Treatment: Syphilis is easily and completely curable with antibiotics. The first step is to recognize that you have it-- the sores are easy to identify. However, if the sores are in a spot that's hard to see (inside the anus, or in the throat), then you might not ever know.

Contact your health provider as soon as you think you may have gotten an STD; the sooner you are treated, the better your chances of recovery, and it is less likely you will get complications. Also, have your partners checked out, and stop having sex until you get better. Otherwise, you and your partners could keep passing the disease back and forth to each other.

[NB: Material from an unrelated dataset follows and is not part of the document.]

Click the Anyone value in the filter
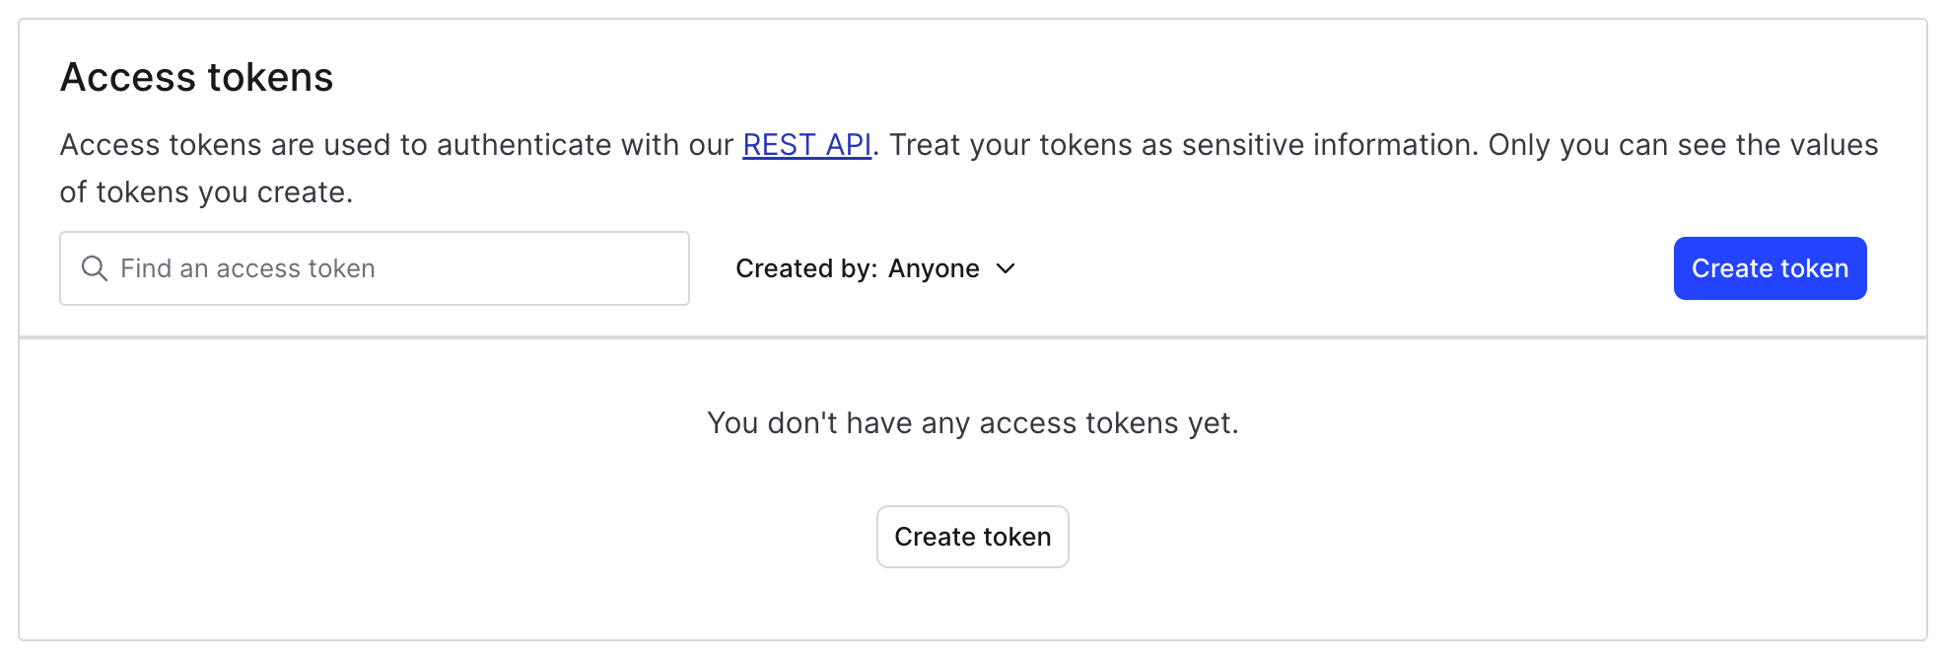The width and height of the screenshot is (1946, 665). 933,268
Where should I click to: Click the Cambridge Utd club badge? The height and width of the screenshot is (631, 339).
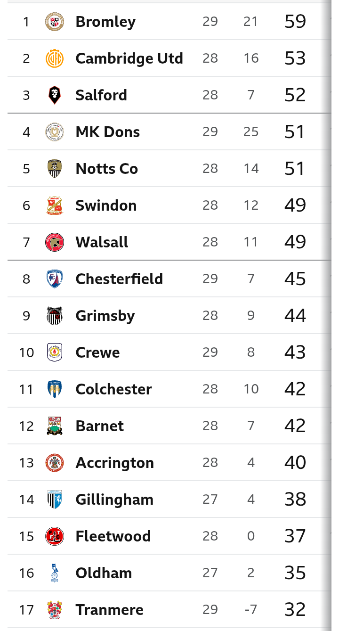pyautogui.click(x=55, y=58)
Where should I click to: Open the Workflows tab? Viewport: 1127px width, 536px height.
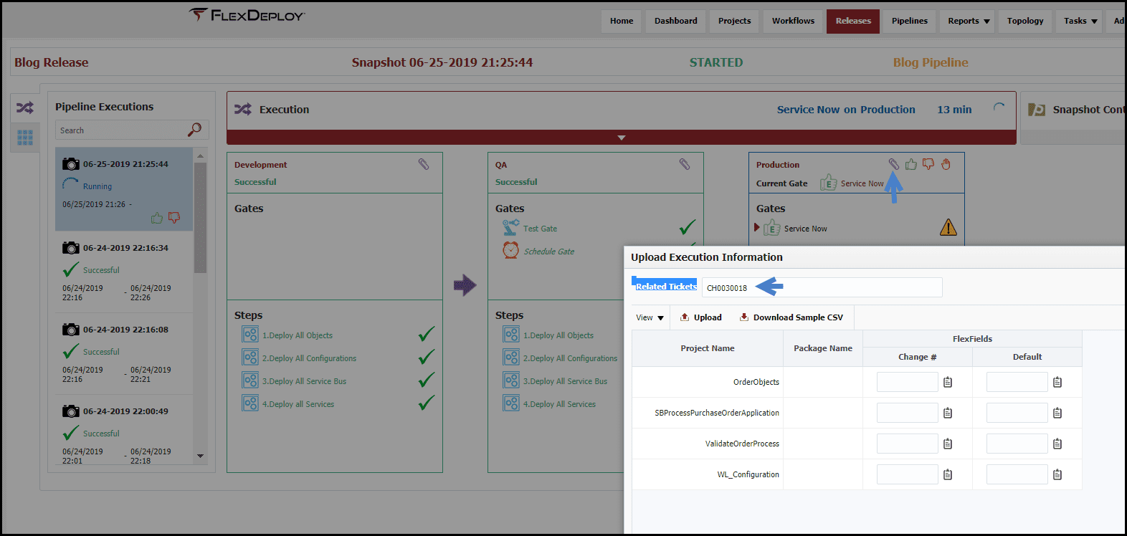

Complications: As said before, the syphilis bacteria continues to live in your body even after the first wave of chancres is over. People often don't even know they've had the first stage. Within six months, you get more sores all over your body, like measles. You feel sick like you have the flu; you have a fever, a skin rash everywhere, swollen glands, spots on the tongue, and warty bumps on the genitals. This can last for a year. Then, these symptoms disappear until the last stage. The chancre disappears after about two weeks.

In the last stage, the syphilis causes gross malformations by eating away at skin and bones all over your body. It can cause blindness, heart disease, and brain damage, too. It is rarely seen in the United States anymore. In this stage, the disease cannot be passed to others.

Because women can pass it on to their babies at birth, children are at high risk for malformations early on. You can treat the syphilis, but the malformations stay for life. So it's very important to get prenatal care if you're pregnant.

Having an open sore makes it easier for secondary or opportunistic infections to happen. This is especially true for HIV, which can easily get into your body if your skin is broken. Also, if you have HIV and an open syphilis sore, then you are more likely to transmit HIV to another person.